- [GIVEN RECORDS]
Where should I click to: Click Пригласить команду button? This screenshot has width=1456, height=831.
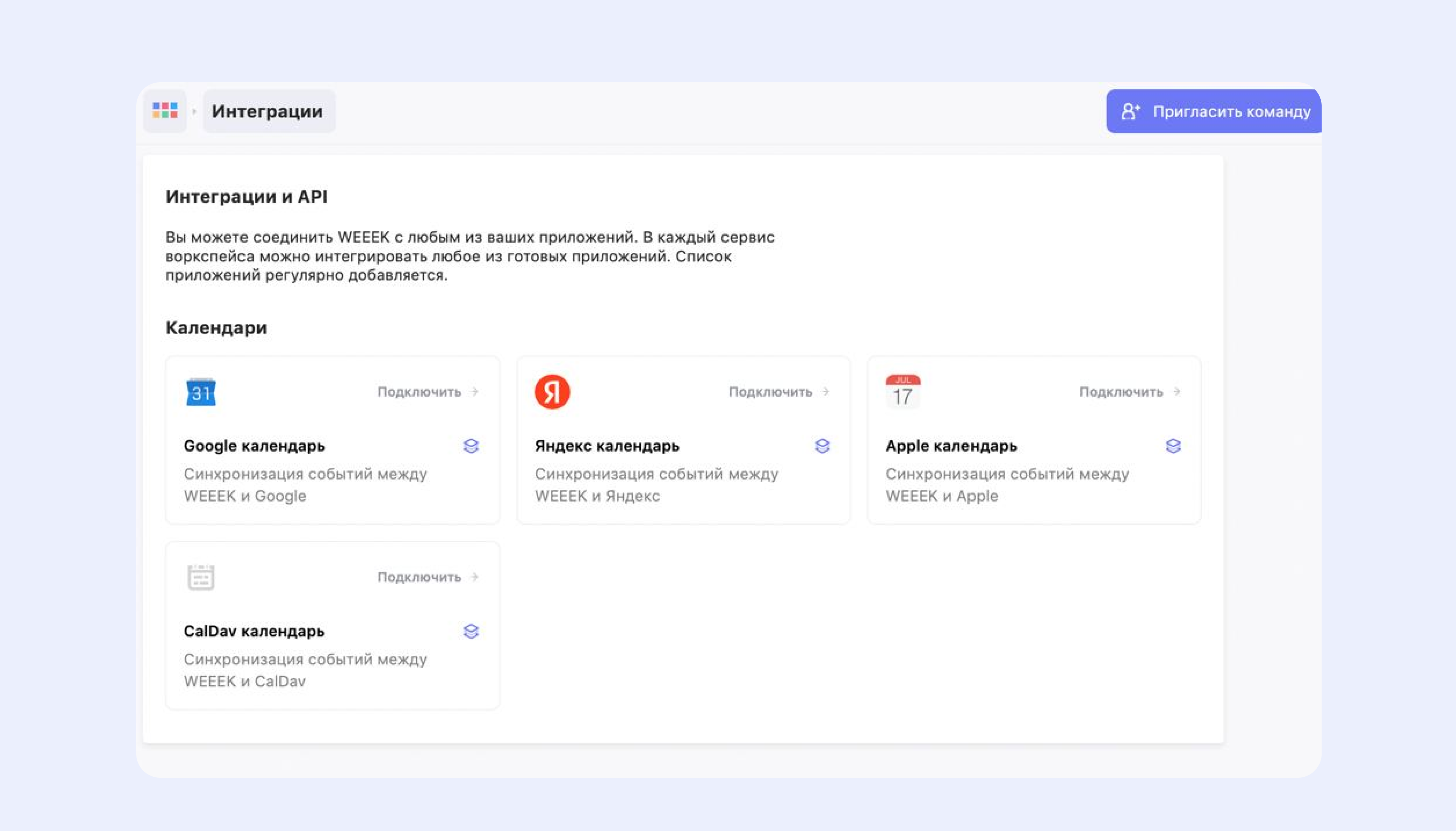(1231, 111)
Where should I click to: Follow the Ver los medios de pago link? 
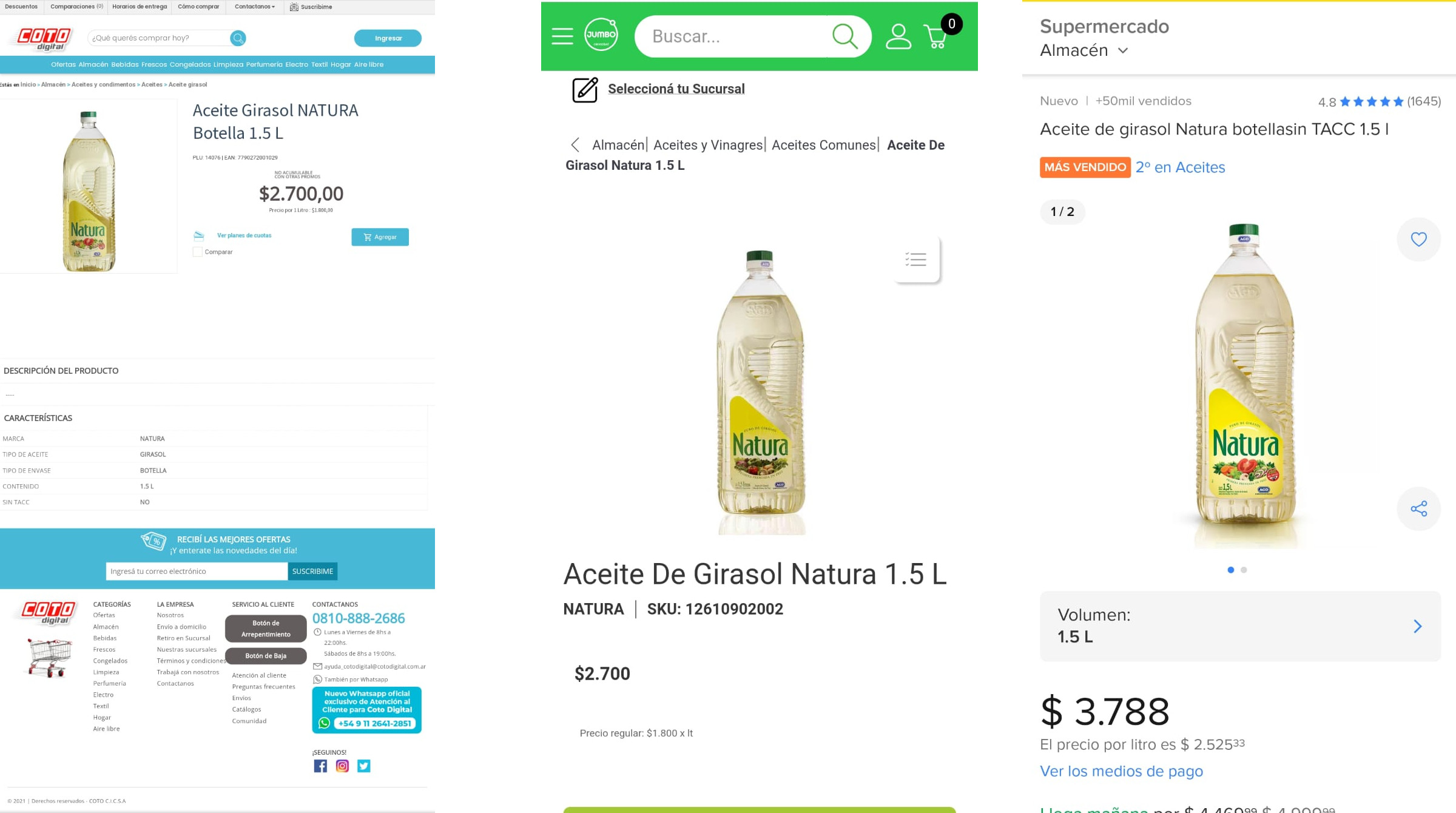click(1121, 771)
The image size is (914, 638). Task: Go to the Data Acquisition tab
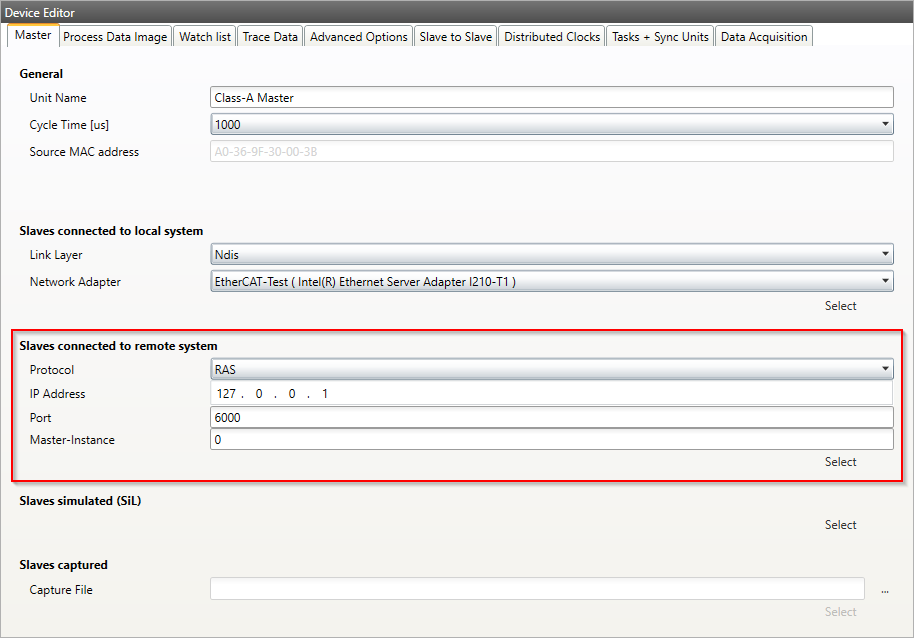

- [WHAT YOU WILL DO] From the line containing "Where should I click to: Follow" through the final line of the listing, copy every line exactly and nothing else. Skip the pictures.

- [SOLVED PROBLEM]
Where should I click to: Follow the Ver los medios de pago link? 
click(1121, 771)
The image size is (914, 638). Task: Go to the Data Acquisition tab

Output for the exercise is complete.